Porém, não contem comigo para dizer mal do RAP. Até porque, em poucas palavras (muito poucas!), com a erudição que lhe conhecemos, ele convoca uma série de autores e textos, estabelece relações entre eles, ilustra, elucida, revela, desvenda os mistérios do humor. Elenca (sim, ele também faz isso) os recursos mais frequentes e eficazes da matéria humorística. A imitação, a repetição, o exagero, a contradição, a deslocação.
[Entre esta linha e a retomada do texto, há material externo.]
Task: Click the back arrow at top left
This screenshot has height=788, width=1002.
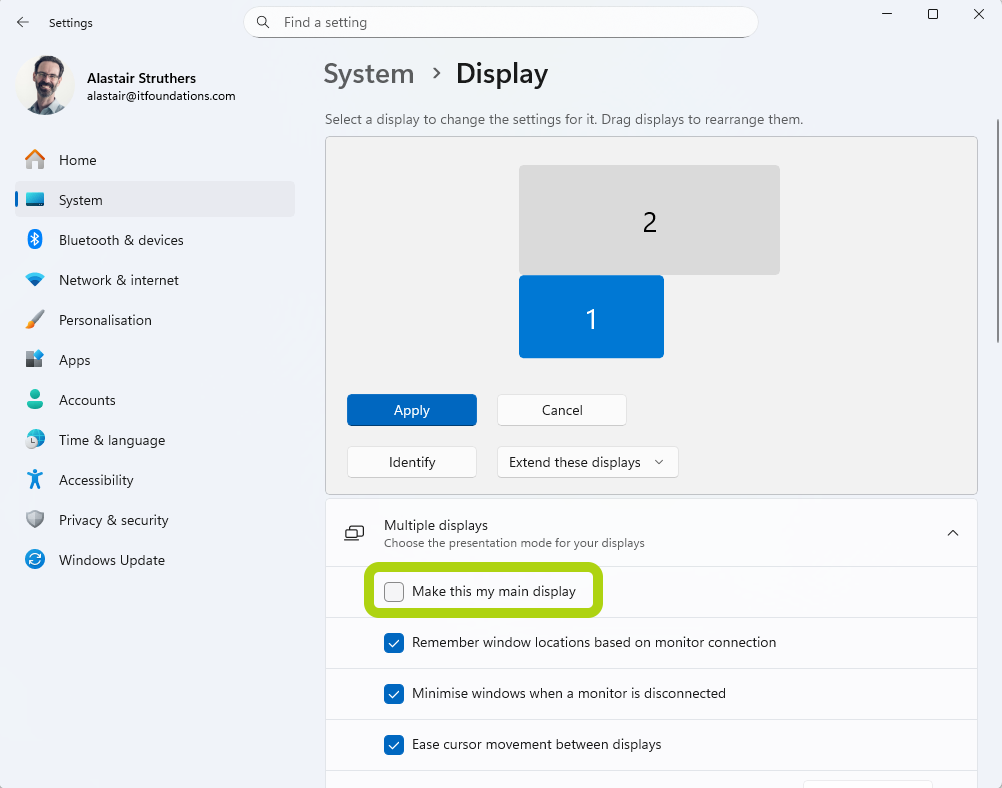Action: [22, 22]
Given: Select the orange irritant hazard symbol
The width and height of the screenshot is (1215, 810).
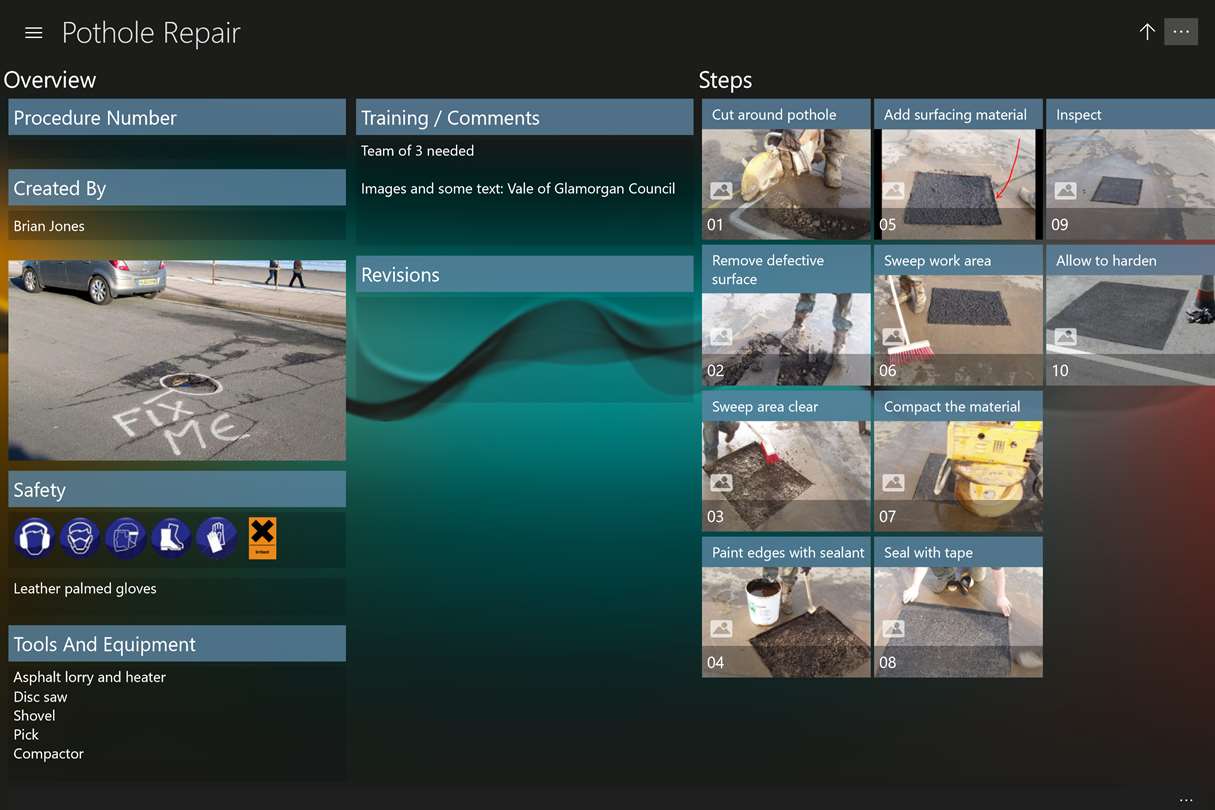Looking at the screenshot, I should 262,538.
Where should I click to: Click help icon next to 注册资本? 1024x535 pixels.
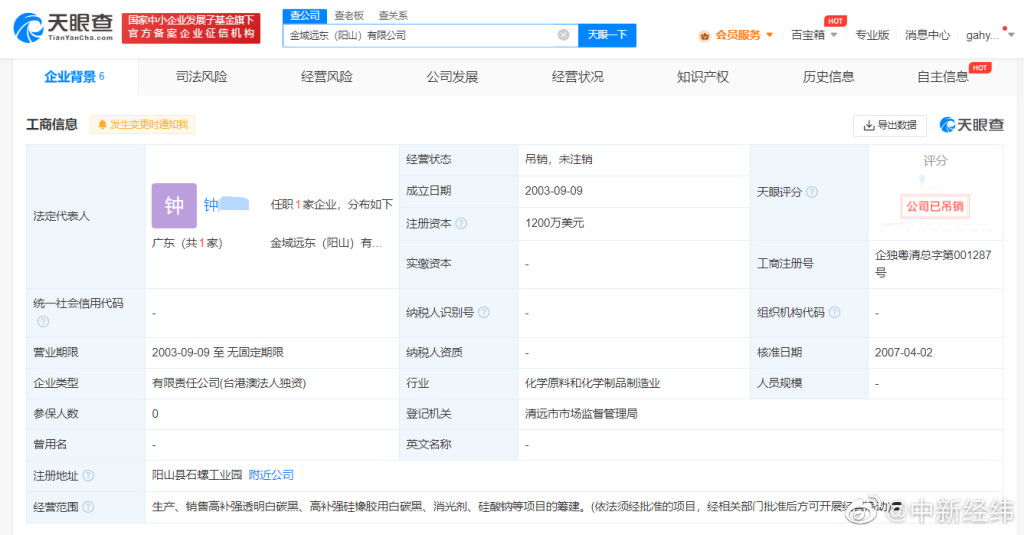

Para compor o ramalhete, há um preâmbulo (reparem, não é um reles prefácio, é coisa muito mais fina) e uma conclusão. E um índice remissivo. O que se torna involuntariamente cómico porque um índice deste género é normalmente incluído em livros mais volumosos. E, no entanto, é notável a quantidade de autores e textos que RAP logrou (sim, ele também logra coisas) integrar na sua singela obra. De personagens bíblicas a Kramer (Seinfeld), d´Os Maias a Quentin Tarantino, passando pelos inevitáveis Monty Phyton, Woody Allen, Larry David e tantos outros, estamos perante um verdadeiro compêndio (mini-compêndio, pronto) de figuras, reais e ficcionais, ligadas ao humor.

Por tudo isto, queridas Senhoras, reitero: não contem comigo para dizer mal do RAP!